A Dios debo dar gracias porque la iniciativa del Frente Amplio viene a recoger lo que por mucho tiempo era un clamor de la gente común en las calles, una unión no transitoria entre fuerzas opositoras mixtas (Izquierda, Centro Izquierda y Derecha) a la dictadura de turno en Venezuela.

Además de ser una idea que parece venir preñada de intenciones lógicas y coherentes, es una muestra de madurez de las fuerzas vivas que se oponen a la dictadura. Sin embargo, y pese a muchas críticas de sectores opositores que juegan a la abstención inmovilizadora, el Frente Amplio Libre arranca con un lastre que parece negado a abrir paso a los nuevos liderazgos. La presencia de las mismas caras de La MUD, Coordinadora Democrática, etc… despiertan muchas dudas respecto a la conducción de la idea política del naciente Frente.

A eso debe sumarse los laboratorios orquestados desde el madurismo y desde propios sectores “Opositores”, quienes ven amenazados sus intereses de avanzar, dadas las obvias capacidades de fuerza comunicacional que poseía la desaparecida MUD y que se supone deberían estar a las ordenes del Frente Amplio Libre. Los ataques  a los principales líderes de esta nueva organización son sostenidos y llenos de malas intenciones, cuyo fin es solo socavar algún ápice de liderazgo que pueda quedar en pie, luego de todo el cargamento de errores cometidos en el pasado y que pechan sobre algunas individualidades de forma irremediable, y que por ósmosis podría propagarse en la nueva organización.

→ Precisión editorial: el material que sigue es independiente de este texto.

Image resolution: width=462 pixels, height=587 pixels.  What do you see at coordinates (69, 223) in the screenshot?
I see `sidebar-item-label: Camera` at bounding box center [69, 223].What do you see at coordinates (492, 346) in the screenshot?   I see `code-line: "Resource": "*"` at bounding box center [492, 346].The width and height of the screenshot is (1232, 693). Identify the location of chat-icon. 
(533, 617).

No obstante, la idea parece tener sentido de cohesión, lo cual jamás pudo verse en La MUD. Si bien ponerse de acuerdo en temas sensibles será todo un reto, es indispensable hacerlo para iniciar una conexión real con las necesidades de la gente y así lograr recuperar la capacidad de convocatoria y la simpatía de sectores mayoritarios que aún se mantienen al margen a la espera de propuestas concretas, discursos seductores y coherencia en el accionar.

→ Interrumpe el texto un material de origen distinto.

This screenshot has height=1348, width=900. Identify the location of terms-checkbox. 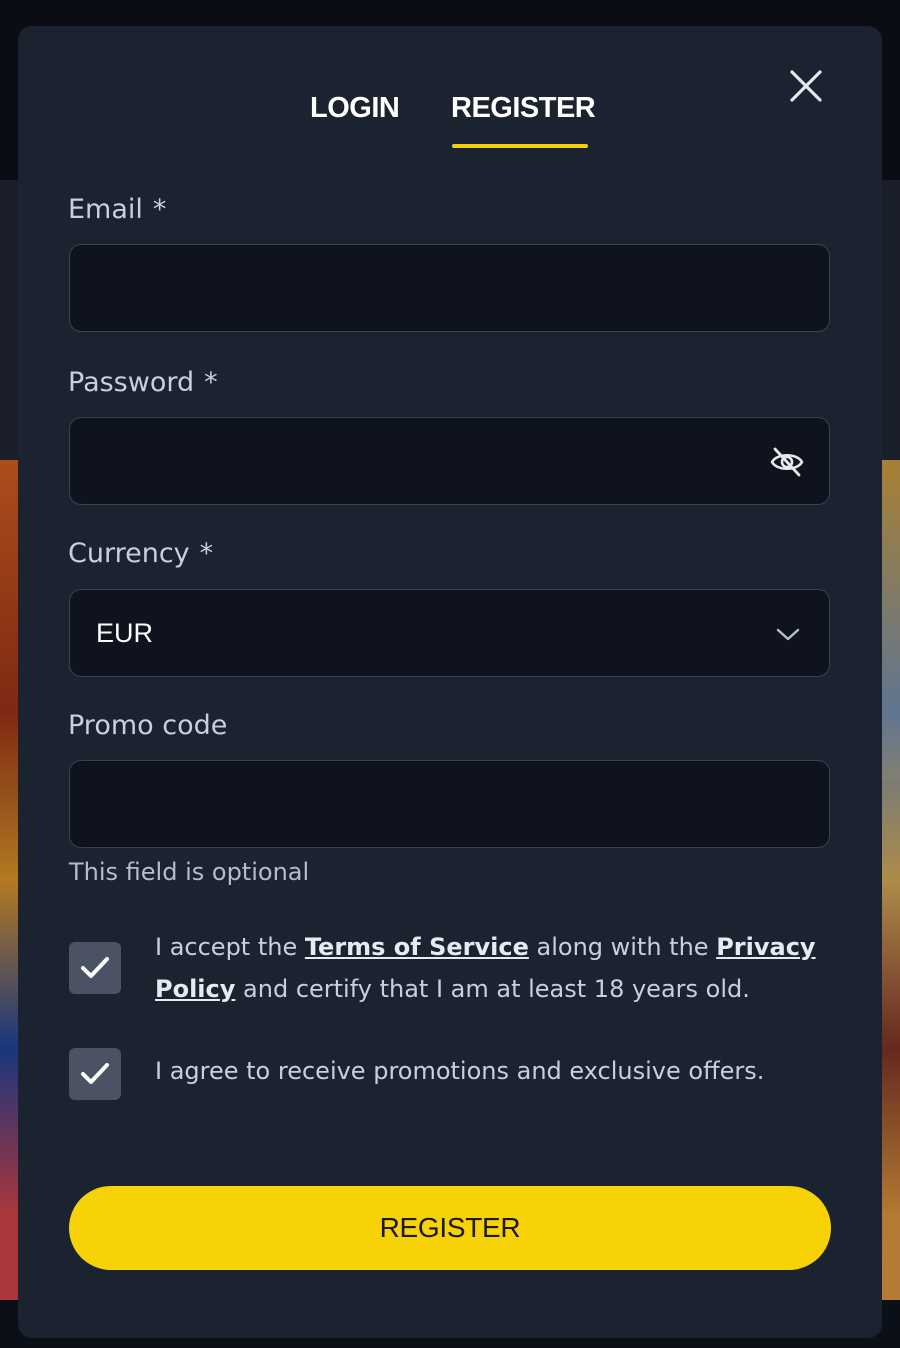
(95, 968).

En el caso particular de las nuevas incorporaciones de quienes en el pasado simpatizaron con la idea del fallecido Hugo Chávez, debe ser leído como un paso gigantesco que demuestra la intención de reconciliar a quienes de una manera u otra muestran la cordura de ver que Venezuela ya no está para ser administrada con péndulos separatistas, sino que dicha reconciliación es la pretensión real  del inicio de un nuevo país que debe tener como norte, la recuperación sociocultural de un pueblo que ha sido herido de muerte en su acervo, en su cultura de gente amable, unida y magnánima;  y en su idiosincrasia de pueblo hermano.

Es así, que no se puede aspirar recuperar  a Venezuela si no se entiende que debe hacerse con el desprendimiento de cualquier vértice de egoísmo que conspire en contra de la idea de una sola fuerza acoplada en pos de lo que en particular llamo: una nueva independencia de Venezuela.

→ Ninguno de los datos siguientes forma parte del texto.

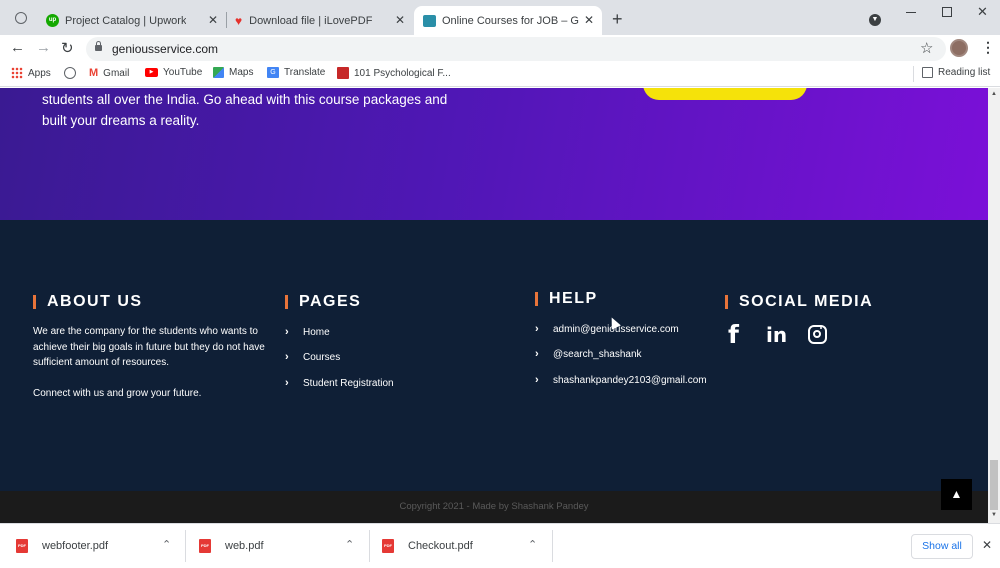 The height and width of the screenshot is (568, 1000). What do you see at coordinates (467, 546) in the screenshot?
I see `download-item-checkout: PDF Checkout.pdf ⌃` at bounding box center [467, 546]. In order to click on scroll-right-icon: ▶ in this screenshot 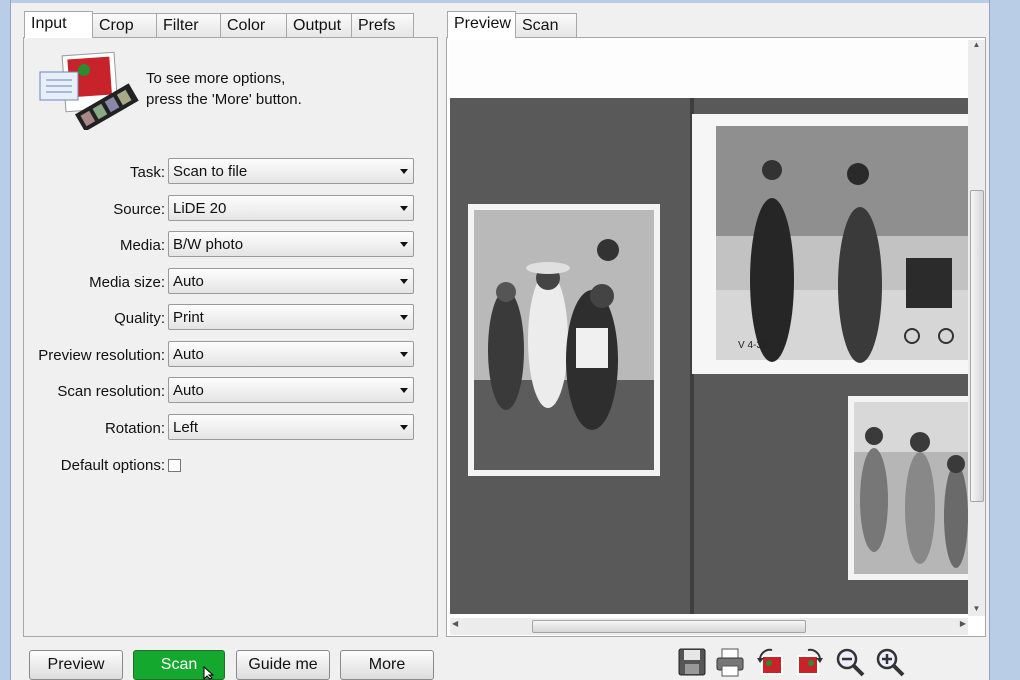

Es importante para esta nueva idea de acción política, entender que cada forma de pensar es imprescindible para lograr la meta de un estado que coexista con éxito en la diversidad de pensamiento, pero que accione con la unificación del criterio de dichas ideas, con el único colofón de ofrecer al país y a sus habitantes un marco de condiciones jurídicas, políticas, económicas, culturales y sociales que garanticen el desarrollo sostenido de un nivel de vida adecuado y de calidad.